Neil Best leaves no stone unturned in the world of sports media.
Networks must deal with post-Woods world
When Tiger Woods whiffed the PGA Championship cut, media observers feared for the emotional well-being of CBS executives.
And that was before unknowns Keegan Bradley and Jason Dufner became central figures in Sunday’s late drama.
But let’s face it: While there is no denying Woods remains a strong TV attraction, it finally is time for golf and those who televise it to accept this as the new normal and stop counting on Eldrick to save them.
Woods began the week plastered over ads promoting the PGA and ended his visit Friday looking again like Just Another Guy.
How much longer will the viewing public’s morbid curiosity last during Woods’ free fall? Not much. This is starting to get old, and golf is starting to look again like the niche sport it was pre-Tiger.

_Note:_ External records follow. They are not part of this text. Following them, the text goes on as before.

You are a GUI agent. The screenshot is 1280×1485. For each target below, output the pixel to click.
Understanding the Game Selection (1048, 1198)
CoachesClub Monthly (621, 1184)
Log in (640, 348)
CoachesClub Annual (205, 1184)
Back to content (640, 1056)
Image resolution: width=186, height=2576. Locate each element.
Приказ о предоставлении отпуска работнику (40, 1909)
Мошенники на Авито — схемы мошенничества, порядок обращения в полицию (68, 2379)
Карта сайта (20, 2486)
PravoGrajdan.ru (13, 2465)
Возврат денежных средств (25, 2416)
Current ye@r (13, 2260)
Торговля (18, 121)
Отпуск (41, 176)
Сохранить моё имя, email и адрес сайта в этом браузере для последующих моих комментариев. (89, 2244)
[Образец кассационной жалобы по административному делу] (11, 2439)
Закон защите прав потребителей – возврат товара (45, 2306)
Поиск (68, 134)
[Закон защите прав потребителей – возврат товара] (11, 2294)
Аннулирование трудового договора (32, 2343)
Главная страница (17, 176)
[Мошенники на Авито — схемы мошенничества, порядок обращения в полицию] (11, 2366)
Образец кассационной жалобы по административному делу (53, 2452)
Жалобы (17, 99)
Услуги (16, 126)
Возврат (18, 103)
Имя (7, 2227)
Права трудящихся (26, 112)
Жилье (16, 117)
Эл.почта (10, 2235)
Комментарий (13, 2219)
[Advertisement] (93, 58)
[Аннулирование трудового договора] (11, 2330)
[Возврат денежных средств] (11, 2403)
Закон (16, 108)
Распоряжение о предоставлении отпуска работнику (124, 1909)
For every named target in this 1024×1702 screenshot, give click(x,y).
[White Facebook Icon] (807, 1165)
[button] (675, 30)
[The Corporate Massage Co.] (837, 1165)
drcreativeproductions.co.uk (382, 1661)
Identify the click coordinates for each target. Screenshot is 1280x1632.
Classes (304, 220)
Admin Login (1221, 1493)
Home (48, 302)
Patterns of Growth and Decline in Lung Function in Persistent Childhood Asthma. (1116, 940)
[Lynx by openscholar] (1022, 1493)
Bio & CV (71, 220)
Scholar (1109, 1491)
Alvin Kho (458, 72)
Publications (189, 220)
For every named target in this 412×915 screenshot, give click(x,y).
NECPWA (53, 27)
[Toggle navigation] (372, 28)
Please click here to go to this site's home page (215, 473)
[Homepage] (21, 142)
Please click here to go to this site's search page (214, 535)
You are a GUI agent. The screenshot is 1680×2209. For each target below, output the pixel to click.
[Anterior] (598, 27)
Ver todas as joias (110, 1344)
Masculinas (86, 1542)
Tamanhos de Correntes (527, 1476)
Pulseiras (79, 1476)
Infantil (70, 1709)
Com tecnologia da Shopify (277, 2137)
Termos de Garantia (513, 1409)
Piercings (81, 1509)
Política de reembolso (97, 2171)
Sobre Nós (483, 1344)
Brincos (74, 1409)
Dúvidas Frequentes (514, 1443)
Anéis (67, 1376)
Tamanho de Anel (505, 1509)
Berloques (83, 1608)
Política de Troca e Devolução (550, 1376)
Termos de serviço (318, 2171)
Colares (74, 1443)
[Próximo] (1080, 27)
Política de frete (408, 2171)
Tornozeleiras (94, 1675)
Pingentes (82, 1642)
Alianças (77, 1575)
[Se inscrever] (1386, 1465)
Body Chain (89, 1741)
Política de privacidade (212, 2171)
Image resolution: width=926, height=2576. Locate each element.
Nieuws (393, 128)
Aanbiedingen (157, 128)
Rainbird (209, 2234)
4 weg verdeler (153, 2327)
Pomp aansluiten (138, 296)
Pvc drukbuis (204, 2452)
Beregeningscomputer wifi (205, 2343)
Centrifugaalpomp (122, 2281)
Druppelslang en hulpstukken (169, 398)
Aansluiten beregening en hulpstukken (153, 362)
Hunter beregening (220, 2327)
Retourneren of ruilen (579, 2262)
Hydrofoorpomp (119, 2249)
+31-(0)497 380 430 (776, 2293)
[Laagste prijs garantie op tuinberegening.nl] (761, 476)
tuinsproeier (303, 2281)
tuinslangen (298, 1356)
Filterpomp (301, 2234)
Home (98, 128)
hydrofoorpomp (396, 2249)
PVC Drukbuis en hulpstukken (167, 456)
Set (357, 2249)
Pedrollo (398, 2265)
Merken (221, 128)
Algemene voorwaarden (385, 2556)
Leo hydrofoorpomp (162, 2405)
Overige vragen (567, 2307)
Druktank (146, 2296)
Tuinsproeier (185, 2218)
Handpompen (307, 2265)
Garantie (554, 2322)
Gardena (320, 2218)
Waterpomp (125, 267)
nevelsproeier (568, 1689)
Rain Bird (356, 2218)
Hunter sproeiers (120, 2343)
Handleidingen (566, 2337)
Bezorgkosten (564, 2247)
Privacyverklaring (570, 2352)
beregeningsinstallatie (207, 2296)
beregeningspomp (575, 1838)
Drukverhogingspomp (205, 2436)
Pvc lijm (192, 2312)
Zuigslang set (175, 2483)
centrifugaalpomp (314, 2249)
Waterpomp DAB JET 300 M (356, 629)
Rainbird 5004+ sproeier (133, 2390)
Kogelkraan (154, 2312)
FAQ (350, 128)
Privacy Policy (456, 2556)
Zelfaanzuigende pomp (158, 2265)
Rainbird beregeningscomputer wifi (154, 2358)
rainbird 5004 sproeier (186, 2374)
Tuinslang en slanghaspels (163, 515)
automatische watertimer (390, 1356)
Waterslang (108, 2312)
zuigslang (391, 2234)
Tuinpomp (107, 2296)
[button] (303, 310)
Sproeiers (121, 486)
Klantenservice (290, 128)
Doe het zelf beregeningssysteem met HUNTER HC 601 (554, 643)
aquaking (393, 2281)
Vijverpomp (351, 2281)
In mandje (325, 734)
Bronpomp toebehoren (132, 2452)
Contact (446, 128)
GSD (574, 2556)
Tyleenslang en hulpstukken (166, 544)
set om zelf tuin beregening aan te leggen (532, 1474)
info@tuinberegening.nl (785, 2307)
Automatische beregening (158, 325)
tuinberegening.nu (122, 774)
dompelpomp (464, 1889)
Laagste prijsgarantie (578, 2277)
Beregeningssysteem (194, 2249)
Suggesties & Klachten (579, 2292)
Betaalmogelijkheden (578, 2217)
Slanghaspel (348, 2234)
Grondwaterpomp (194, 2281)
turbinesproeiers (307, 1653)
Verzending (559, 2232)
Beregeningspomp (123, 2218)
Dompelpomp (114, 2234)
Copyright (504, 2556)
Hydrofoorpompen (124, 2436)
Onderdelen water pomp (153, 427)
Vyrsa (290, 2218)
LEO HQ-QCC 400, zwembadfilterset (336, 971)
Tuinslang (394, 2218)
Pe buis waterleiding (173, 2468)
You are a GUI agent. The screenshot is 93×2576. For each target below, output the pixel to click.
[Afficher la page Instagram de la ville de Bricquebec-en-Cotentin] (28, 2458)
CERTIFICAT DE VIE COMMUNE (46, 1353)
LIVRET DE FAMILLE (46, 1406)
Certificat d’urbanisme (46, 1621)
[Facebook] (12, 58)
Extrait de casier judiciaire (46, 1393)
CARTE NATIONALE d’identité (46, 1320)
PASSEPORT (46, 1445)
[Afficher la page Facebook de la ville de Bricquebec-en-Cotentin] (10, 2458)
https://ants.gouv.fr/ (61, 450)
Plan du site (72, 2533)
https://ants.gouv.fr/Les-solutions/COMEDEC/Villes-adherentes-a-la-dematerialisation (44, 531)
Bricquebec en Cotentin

Speaking of which, CBS averaged 4.1 percent of homes for the final round, a figure that would have been worse if the event had not ended with a playoff. (New York ranked 46th out of 56 major markets at 3.7 percent.)
The 4.1 rating was down from 4.3 for Martin Kaymer’s overtime win last year and 6.6 for Y.E. Yang’s victory in 2009. Yup, Woods finished second to Yang that year.
Naturally, a post-Woods world is not good for the business of golf. But the sport still will be supported by the avid fans most likely to buy the products advertised on golf telecasts — and most likely to know the name of the latest no-name to win a major. Golf isn’t going anywhere.
The harsh truth, though, is many of the rest of us have moved on, looking for the next big thing.